• EXERCISE BRIEF:
Once the line with "Given: Focus the نام دستگاه خریدار field" is found in the entries below, repeat that line and every one after it exactly, ending at the last.

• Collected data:
= = =
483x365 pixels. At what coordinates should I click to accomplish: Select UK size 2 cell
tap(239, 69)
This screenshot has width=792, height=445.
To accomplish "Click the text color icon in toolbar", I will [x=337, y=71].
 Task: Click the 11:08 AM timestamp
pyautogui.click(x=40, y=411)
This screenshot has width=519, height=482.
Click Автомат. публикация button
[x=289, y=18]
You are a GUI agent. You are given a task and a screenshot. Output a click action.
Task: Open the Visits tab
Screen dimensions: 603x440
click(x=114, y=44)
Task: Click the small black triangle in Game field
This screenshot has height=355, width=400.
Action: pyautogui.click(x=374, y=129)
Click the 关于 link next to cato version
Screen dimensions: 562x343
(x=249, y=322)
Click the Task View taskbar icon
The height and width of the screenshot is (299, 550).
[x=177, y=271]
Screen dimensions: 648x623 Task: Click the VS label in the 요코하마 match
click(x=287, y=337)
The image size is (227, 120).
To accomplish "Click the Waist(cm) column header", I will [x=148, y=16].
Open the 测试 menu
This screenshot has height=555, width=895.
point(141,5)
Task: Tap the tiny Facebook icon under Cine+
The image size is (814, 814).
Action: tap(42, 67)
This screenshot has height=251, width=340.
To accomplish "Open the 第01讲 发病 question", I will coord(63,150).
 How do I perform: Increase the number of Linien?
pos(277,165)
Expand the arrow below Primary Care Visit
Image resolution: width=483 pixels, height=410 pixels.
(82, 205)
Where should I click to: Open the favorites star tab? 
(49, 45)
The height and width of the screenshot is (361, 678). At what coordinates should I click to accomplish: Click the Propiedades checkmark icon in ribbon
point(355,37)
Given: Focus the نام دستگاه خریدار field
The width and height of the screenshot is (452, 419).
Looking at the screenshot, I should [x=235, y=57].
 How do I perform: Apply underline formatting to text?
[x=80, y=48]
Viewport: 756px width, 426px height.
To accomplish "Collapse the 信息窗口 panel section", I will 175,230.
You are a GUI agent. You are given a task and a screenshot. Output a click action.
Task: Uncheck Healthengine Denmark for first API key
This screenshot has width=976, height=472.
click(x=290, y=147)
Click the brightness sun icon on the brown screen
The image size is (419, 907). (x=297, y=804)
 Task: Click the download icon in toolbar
= = =
• ANSWER:
Given: Focus the نام دستگاه خریدار field
The width and height of the screenshot is (452, 419).
Looking at the screenshot, I should [x=235, y=57].
 How do I perform: Apply underline formatting to text?
[x=80, y=48]
Viewport: 756px width, 426px height.
To accomplish "Collapse the 信息窗口 panel section", I will 175,230.
You are a GUI agent. You are given a task and a screenshot. Output a click action.
Task: Uncheck Healthengine Denmark for first API key
This screenshot has width=976, height=472.
click(x=290, y=147)
Click the brightness sun icon on the brown screen
The image size is (419, 907). (x=297, y=804)
 Task: Click the download icon in toolbar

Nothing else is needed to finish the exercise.